[Materials provided — start]
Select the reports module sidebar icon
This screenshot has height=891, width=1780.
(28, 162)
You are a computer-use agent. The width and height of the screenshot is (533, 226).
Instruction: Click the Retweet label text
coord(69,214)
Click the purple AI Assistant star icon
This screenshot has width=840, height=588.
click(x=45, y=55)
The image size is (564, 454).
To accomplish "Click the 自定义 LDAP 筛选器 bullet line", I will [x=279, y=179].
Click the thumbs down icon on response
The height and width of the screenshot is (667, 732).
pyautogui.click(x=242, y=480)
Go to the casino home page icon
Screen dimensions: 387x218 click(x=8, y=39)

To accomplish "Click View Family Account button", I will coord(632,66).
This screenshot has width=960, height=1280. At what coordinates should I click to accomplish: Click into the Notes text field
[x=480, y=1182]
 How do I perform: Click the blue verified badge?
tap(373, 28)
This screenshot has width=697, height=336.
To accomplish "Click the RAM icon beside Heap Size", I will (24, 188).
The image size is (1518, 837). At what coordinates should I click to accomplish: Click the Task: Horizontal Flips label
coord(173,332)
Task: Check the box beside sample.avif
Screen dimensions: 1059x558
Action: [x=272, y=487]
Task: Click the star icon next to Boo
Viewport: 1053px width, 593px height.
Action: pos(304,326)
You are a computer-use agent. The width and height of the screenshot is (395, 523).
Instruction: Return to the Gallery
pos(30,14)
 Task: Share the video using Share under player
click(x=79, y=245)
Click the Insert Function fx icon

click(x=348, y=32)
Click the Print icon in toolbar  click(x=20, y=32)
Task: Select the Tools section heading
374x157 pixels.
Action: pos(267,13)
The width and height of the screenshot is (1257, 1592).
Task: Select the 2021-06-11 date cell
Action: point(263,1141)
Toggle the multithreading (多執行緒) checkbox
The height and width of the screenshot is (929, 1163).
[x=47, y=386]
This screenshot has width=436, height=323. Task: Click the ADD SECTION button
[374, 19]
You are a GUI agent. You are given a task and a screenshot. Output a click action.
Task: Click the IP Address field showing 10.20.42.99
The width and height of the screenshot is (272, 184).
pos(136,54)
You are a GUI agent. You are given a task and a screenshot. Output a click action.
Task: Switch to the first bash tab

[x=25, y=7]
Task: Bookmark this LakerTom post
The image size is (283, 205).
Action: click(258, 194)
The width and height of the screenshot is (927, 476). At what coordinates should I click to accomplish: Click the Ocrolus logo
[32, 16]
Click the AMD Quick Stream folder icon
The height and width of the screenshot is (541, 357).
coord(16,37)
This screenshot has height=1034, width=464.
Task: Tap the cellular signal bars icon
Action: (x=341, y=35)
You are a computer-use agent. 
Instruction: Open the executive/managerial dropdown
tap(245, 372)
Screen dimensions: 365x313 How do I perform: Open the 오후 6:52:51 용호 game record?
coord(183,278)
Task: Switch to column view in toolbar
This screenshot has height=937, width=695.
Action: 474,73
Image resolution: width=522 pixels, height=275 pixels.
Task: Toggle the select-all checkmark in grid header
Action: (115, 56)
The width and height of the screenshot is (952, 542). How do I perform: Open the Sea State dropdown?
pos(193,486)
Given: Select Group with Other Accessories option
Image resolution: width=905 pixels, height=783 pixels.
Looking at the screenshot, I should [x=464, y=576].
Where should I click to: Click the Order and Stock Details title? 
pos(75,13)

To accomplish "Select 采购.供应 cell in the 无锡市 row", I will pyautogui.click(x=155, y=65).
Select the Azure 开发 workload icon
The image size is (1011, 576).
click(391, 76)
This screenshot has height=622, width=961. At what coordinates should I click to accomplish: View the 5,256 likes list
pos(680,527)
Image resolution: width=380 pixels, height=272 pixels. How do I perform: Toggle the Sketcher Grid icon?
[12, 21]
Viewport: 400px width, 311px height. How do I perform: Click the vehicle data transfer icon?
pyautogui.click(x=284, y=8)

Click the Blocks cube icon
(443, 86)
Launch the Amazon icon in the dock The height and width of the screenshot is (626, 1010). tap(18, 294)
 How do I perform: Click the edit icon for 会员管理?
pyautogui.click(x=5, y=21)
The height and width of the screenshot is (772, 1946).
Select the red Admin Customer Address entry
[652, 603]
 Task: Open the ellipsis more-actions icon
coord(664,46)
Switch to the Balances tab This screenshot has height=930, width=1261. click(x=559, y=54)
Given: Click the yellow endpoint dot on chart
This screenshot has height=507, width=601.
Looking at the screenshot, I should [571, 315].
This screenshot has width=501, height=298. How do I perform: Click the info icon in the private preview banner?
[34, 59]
[Materials provided — finish]
### What you need to do
Report how many lines in the data include the string "computer", giving nothing but that number.

### Exercise solution
3